Work to be completed: Taking the listing below, restate word for word each line from the line with "The width and height of the screenshot is (287, 510)." to the line with "Task: Select the line chart view icon", ends included, and stop there.

Provided records:
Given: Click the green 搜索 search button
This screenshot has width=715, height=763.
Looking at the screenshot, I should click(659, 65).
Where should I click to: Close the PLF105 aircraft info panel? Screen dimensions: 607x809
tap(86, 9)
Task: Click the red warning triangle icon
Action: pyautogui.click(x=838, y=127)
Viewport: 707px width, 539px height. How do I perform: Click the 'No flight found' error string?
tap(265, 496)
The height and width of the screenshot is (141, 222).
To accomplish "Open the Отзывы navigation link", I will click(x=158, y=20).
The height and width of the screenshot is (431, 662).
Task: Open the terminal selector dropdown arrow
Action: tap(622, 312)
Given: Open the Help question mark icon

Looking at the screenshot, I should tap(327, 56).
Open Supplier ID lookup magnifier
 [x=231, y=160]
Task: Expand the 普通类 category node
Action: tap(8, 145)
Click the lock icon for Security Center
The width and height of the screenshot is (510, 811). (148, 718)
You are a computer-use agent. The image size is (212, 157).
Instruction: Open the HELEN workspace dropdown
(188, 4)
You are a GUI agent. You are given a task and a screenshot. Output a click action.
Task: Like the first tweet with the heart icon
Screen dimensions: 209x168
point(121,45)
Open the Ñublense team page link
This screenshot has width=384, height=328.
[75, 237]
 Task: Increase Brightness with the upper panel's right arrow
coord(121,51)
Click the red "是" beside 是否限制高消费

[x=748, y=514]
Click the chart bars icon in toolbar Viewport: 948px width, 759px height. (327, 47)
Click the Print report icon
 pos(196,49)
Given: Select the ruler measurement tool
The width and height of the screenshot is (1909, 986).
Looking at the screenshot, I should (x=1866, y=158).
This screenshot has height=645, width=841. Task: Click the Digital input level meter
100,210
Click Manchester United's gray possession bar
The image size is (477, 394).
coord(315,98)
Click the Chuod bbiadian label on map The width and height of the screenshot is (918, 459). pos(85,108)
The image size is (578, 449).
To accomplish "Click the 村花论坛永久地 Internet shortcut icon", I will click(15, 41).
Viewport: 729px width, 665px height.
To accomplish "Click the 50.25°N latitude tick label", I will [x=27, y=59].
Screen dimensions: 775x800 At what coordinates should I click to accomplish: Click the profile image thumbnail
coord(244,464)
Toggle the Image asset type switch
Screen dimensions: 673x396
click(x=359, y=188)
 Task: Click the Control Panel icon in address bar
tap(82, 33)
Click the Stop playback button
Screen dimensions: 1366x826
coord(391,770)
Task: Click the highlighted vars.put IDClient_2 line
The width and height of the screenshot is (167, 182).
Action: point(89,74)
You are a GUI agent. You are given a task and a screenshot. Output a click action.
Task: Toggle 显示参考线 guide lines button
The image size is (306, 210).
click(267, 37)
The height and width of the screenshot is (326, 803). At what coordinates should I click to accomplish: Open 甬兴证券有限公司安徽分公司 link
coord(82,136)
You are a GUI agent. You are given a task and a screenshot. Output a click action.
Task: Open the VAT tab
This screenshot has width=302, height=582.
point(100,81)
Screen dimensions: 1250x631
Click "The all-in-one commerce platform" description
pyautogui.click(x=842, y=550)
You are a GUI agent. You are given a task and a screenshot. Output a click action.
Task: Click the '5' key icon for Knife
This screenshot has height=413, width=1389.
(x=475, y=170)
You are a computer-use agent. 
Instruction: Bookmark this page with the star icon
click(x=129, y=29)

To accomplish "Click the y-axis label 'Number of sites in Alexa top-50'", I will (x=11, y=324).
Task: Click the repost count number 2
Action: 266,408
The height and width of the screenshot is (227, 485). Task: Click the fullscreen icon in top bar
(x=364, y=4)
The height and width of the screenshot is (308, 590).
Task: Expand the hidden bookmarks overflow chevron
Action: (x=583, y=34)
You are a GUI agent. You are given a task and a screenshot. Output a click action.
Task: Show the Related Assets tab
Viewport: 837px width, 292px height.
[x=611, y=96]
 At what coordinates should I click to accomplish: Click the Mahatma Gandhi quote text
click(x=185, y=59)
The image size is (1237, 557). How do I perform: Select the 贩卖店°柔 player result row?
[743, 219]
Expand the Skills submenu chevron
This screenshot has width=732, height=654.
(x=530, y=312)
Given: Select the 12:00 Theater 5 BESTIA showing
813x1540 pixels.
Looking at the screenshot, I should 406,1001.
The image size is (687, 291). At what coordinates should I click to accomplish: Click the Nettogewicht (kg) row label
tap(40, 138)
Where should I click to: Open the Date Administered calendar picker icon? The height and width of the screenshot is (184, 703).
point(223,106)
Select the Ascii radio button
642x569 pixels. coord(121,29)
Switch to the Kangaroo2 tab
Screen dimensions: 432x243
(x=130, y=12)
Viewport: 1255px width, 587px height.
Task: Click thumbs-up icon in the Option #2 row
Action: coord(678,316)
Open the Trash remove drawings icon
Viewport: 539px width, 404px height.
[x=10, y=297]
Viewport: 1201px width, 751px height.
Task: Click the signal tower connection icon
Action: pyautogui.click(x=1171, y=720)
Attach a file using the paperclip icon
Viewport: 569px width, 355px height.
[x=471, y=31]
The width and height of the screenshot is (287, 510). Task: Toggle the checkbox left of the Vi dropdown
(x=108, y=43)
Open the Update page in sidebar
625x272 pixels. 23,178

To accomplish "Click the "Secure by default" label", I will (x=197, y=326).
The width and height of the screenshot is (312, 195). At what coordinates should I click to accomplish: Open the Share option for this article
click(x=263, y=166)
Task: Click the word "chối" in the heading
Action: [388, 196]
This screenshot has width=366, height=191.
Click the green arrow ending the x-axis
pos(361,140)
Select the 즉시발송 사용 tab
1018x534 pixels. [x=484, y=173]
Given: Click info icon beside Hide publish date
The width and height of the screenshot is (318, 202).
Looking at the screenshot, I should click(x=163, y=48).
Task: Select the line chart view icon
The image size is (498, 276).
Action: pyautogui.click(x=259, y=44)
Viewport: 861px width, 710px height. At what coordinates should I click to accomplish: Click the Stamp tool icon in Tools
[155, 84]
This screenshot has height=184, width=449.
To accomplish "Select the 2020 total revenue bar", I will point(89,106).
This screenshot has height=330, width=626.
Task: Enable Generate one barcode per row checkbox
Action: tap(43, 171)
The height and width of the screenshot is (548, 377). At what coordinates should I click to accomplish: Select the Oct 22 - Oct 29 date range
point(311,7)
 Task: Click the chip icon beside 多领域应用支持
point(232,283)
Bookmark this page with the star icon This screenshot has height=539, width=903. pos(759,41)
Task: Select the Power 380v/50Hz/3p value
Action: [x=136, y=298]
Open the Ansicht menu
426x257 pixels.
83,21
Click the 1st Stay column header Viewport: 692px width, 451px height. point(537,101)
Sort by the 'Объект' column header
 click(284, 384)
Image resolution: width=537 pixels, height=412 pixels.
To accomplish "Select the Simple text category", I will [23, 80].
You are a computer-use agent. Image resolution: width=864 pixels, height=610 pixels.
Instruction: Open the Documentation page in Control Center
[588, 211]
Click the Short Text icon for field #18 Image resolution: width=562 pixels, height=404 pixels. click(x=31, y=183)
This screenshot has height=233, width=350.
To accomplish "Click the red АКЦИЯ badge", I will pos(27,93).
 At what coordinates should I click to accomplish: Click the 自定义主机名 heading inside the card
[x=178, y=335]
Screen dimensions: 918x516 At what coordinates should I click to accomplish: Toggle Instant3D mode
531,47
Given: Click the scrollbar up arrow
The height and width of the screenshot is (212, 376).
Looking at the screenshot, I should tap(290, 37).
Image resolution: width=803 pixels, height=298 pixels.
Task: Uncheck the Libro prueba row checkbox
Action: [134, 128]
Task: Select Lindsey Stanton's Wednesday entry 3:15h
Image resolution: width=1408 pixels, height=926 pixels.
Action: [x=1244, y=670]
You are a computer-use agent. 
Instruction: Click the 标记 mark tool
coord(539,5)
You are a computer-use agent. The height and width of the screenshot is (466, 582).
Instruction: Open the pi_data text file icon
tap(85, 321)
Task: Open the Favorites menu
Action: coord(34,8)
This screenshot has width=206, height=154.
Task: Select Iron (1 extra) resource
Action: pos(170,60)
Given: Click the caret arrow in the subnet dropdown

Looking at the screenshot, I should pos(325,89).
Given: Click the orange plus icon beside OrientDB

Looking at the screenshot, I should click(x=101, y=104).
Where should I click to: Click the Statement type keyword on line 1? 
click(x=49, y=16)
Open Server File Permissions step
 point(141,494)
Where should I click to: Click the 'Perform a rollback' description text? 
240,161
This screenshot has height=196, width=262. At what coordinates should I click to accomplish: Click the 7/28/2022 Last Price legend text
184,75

Written reply:
The width and height of the screenshot is (287, 510). Task: Toggle the checkbox left of the Vi dropdown
(x=108, y=43)
Open the Update page in sidebar
625x272 pixels. 23,178

To accomplish "Click the "Secure by default" label", I will (x=197, y=326).
The width and height of the screenshot is (312, 195). At what coordinates should I click to accomplish: Open the Share option for this article
click(x=263, y=166)
Task: Click the word "chối" in the heading
Action: [388, 196]
This screenshot has width=366, height=191.
Click the green arrow ending the x-axis
pos(361,140)
Select the 즉시발송 사용 tab
1018x534 pixels. [x=484, y=173]
Given: Click info icon beside Hide publish date
The width and height of the screenshot is (318, 202).
Looking at the screenshot, I should click(x=163, y=48).
Task: Select the line chart view icon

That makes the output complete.